The relationships formed between Linden’s four wives are intricate and intriguing. Although there is some competition between them, I think there is significantly less may be expected in a polygamous family due to the fact that none of them had a choice about marrying him. They bond as prisoners, as roommates and through the shared attention of their husband. Rhine bonds with each of her sister wives in a different way, and DeStefano did such a good job with this family dynamic that I might actually read more books with polygamy, not something I’d ever expected to enjoy reading about.
Rhine’s relationship with Gabriel is not as prominent in the plot as I anticipated. At first I was disappointed by this, but since neither is free to be themselves in the mansion, it makes sense that they would not have the opportunity to be together. I like that DeStefano didn’t take the easy way out, and make the captors more sloppy with security.
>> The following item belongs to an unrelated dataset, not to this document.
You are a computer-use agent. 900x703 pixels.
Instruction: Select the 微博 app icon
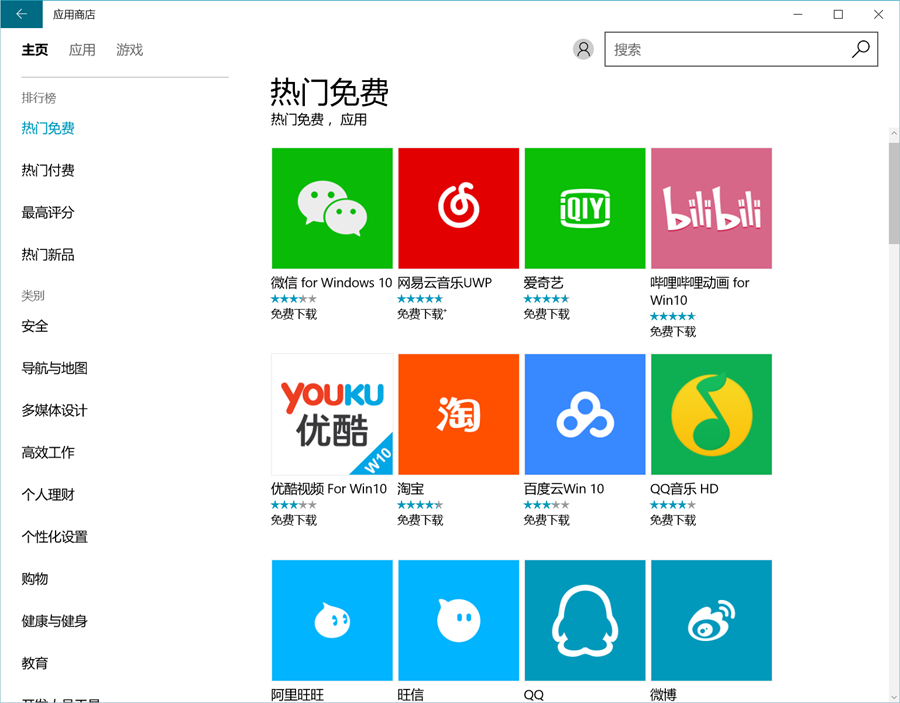click(710, 620)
This was an enjoyable read, and I would recommend it for dystopian fans but my recommendation comes with the disclaimer that it contains, disturbing subjects, mature themes, polygamy, and sexually active minors, so parental discretion is advised.
Let’s talk cover-art shall we?
- The little circles on sticks design isn’t just cool-looking a futuristic, it draws your attention to certain areas of the cover and makes connections. Notice that her wedding ring is circled and connected to the caged bird? The bird clearly represents how Rhine is imprisoned by her marriage.
- The model is gorgeous and her frilly clothes do look like some of Deidre’s designs.
- the flowers on the back go well with my flower analysis (see my earlier post)
- I wish you could see her monochromatic eyes, because this feature is mentioned repeatedly in the book.
This book counts toward the debut author challenge.